Ultrasound and magnetic resonance scans are common. They often involve the use of an ultrasound or a magnetic resonance imaging machine (MRI). Both of these imaging procedures can provide an accurate diagnosis of the disease. Once the doctor has diagnosed the problem, he will be in a much better position to begin treating it. Depending on your individual case, your treatment may range from surgical procedures to medication to diet changes.
An ultrasound or MRI examination is usually not sufficient to make an accurate diagnosis of liver disease. In many cases, the imaging tests cannot determine whether or not fatty liver failure is occurring. If blood tests show that fatty liver failure occurs, the doctor may recommend the use of a blood test to determine the levels of triglycerides (fatty substances) in the bloodstream. This test is called triglyceride blood test, or ATBC.
Liver specialists also perform a series of blood tests, called a venipuncture, in order to determine if there is an infection causing the liver disease. The most common infections causing liver disease are Hepatitis A, B and C. There is no cure for any of these infections. Some of the symptoms of each infection include fatigue, nausea, jaundice, fever, loss of appetite and dark urine. If doctors believe that the symptoms are caused by an infection, they will prescribe medications such as doxycycline, amoxicillin, or a mixture of doxycycline and penicillin. Doctors treating patients with hepatitis C who fail to respond to initial treatments with doxycycline often switch patients to a course of amoxicillin-clavulanate.

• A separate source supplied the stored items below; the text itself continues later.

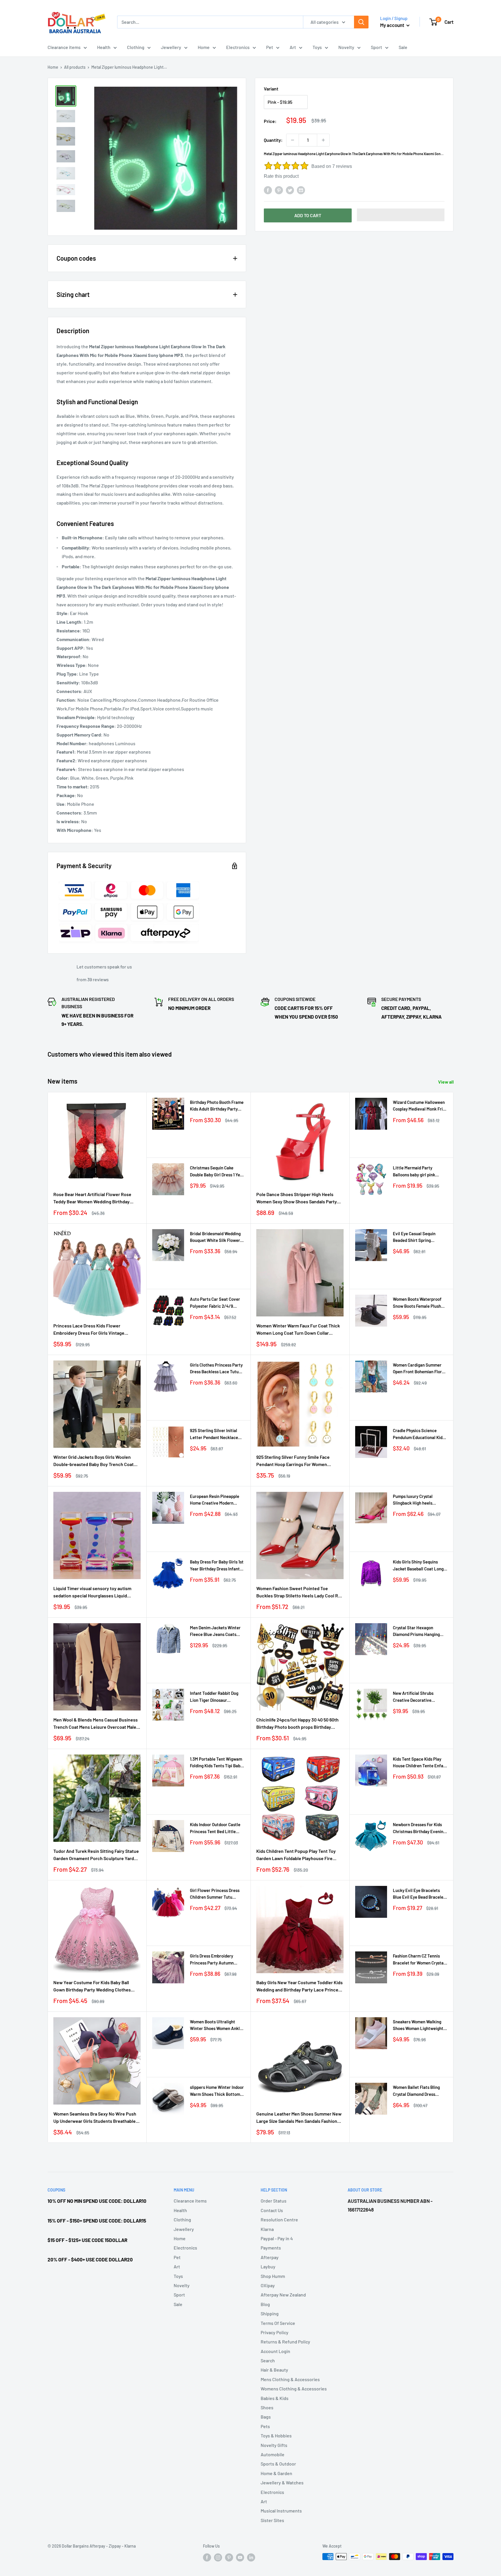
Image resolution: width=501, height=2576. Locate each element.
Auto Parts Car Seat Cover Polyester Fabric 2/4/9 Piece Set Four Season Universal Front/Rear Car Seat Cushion (215, 1302)
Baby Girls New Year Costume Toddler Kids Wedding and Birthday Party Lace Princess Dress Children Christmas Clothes (299, 1986)
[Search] (361, 22)
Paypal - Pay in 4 (277, 2238)
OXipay (268, 2285)
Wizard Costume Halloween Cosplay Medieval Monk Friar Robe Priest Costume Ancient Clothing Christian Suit (420, 1106)
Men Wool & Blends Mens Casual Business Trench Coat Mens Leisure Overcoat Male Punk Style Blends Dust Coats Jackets (95, 1724)
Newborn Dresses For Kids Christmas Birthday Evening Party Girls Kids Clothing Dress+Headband (419, 1828)
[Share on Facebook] (268, 189)
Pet (269, 47)
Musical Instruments (281, 2510)
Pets (265, 2426)
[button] (401, 214)
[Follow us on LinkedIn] (251, 2557)
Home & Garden (276, 2473)
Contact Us (272, 2210)
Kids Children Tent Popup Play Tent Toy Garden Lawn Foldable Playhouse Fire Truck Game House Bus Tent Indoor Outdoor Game (296, 1855)
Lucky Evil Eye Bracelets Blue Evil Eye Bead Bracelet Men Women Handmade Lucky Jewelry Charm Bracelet (419, 1894)
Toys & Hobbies (276, 2435)
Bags (266, 2416)
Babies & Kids (274, 2398)
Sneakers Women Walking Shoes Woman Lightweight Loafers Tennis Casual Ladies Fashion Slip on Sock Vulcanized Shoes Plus (419, 2025)
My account (392, 25)
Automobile (272, 2454)
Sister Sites (272, 2520)
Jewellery (171, 47)
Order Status (273, 2200)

If doctors determine that a patient has hepatitis C, or another infection causing the liver disease, they will treat the infection before moving on to treatments for hepatitis B. Hepatitis B is caused by infection with the hepatitis C virus, and the most common form of treatment is ribavirin (Efficacy and Safety of Registryized Anti-Hepatitis B, Sponsored by Merck, Inc.). However, as hepatitis B is becoming more difficult to detect, more hepatitis B patients are being treated with interferon-based treatments. If your primary care physician does not prescribe an interferon treatment for you, your next choice should be a liver specialist.
When it comes to treatments for hepatitis C and hepatitis B, the earlier your doctor diagnoses you, the better for your health. Your primary care physician may not be able to diagnose your liver disorders or inform you of available treatments, but a liver specialist can provide all of the information you need. A liver specialist can recommend a course of treatment for you, or he may refer you to an interferon-based or other alternative. If you’re already taking medications to treat other liver disorders, you should discuss additional treatments for hepatitis C with your primary care physician. The more options you have, the better equipped you will be to make an informed decision about your health.